Desde
muito miúdo preferia os quartos vazios, os cômodos de pouca serventia, a sala
do oratório. Tão quieto, não pedia cuidados,
mas houve desconfiada arrumadeira da casa que sempre se persignava
quando o via só. “Esse menino conversa com as almas.”
Conversar
com as almas não é difícil em Diamantina. Ele , Bento, tinha muitas almas com
quem conversar. Vinha dos primeiros povoadores do Tijuco, gente que se aprumava
em uma geração para derrear-se na outra. Um clã feroz e fechado, de casamentos
entre primos: todos de olhos esbugalhados e pintas pelo corpo inteiro. O avô, a
quem tocou o fracasso, continuava garimpando pelos córregos de perto, e tinha
as pupilas opacas ao brilho das pedras: em toda sua vida só achara mero xibiu
de meio ponto, que mandara engastar na ponta de um alfinete de gravata. O pai,
menos sonhador, fizera fortunazinha de afastar precisão, fornecendo lenha para
a estrada de ferro no trecho até
Cordisburgo.
Bento
cresceu entre as almas de sua intimidade. Quando ficou rapazinho, o segredo já
não se guardava. Aprendeu leitura só e de repente, e isso assustou a família. O
espanto foi maior quando o viram lendo em voz alta o formulário farmacêutico do
tio-avô, que fora médico no Serro.
Não
saia de casa, a não ser para o quintal em declive, a fim de conversar com seus
mortos sob as jabuticabeiras. Tratava com defuntos de variadas inclinações
entre eles um entendido em passarinhos, que lhe ensinou visgo infalível para
sabiá agarrar-se: mistura de resina de mangueira com leite de mamão e outros
ingredientes.
“Graças
a Deus que é doido manso”, consolava-se o pai. Nunca haviam faltado os loucos
na família, mas os havia violentos, de surrar pais e irmãos. Bento, ao
contrário, nem mesmo com as almas se irritava, ainda que elas lhe mentissem
muito. No principio, as velhas beatas davam crédito a tudo o que ele,
raramente, lhes transmitia. Coisas simples, como, por exemplo, a chuva de uma quarta-feira e a geada de um
domingo. Mas, depois de alguns alarmes falsos, olhavam-no com desconfiança, e
ele balançava os ombros, objurgando contra a cambada de mentirosos.
Talvez
por isso não lhe deram muita atenção quando falou na bilha com diamantes:
O
major disse que, se eu cuidar de umas coisinhas dele que ficaram pra trás, vai
me contar onde ficou a bilhinha com as pedras. Não narrava o resto da história
do major, que só descobrira os diamantes depois de morto; vinham ainda dos
tempos do segundo Contratador, e eram de uma partida desviada da Coroa por um
funcionário desonrado. O major, que era republicano até no além, ria-se quando
falava a Bento, e explicava que os que roubam aos reis sempre servem aos povos.
“Quanto mais pobre o rei, mais ricos os súditos”, sentenciava.
Seguiu
Bento seu destino de proseador com as almas até quando, morto o pai, tocou-lhe
viver com os irmãos a geração da decadência. Sumiram as locomotivas a lenha,
apareceram as movidas a carvão, depois chegou o diesel. A mão-de-obra barata
correu atrás do salário mínimo das cidades, e os irmãos de Bento, sem tempo e
sem paciência, levantaram um quartinho no fundo do quintal e o prenderam ali.

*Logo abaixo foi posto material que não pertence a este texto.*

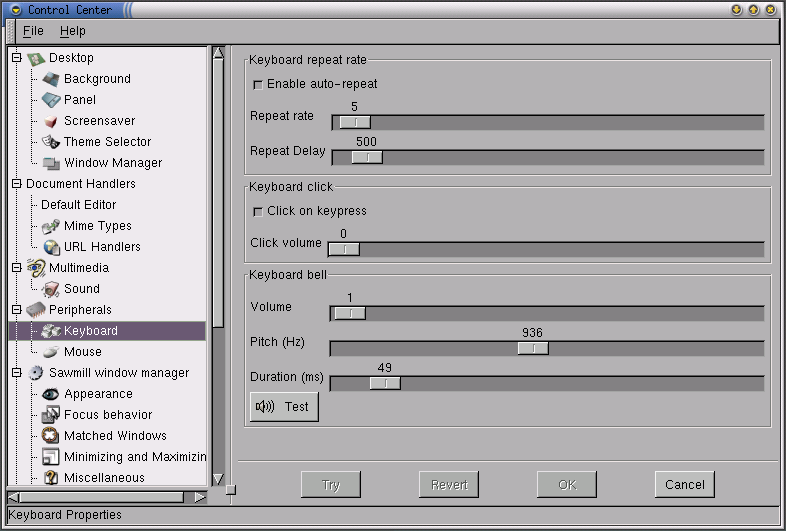
Task: Select Mime Types in the tree
Action: [x=97, y=226]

Só uma das irmãs cuidava dele e foi depois de muita insistência que o acompanhou
na meia-noite de um fim de quaresma, para resolver um dos últimos assuntinho do
major: colocar em seu nicho um anjo roubado e então em poder de um bisneto do
oficial, aliás ateu.
Feito
isso, ainda levaram uns cinco meses a acreditar no aviso de Bento: o tesouro
estava em uma vendinha atrás do Mercado. Era preciso juntar uns cobres, comprar
o negócio, que não valia muito, e cavar no lugar certo. Assim se fez: os irmãos
venderam o restinho de herança, vinte alqueires de cerrado, compraram o
comércio. Em duas semanas estavam todos aprumados de novo.
Bento
foi enterrado discretamente em um sábado. Dizem que foi de repente. Mas as
línguas vadias falaram em arsênico e no atestado de óbito de conveniência que
registrava “mal súbito”.
Agora
está feliz com as almas suas amigas – comentou muito mineiro, um dos primos.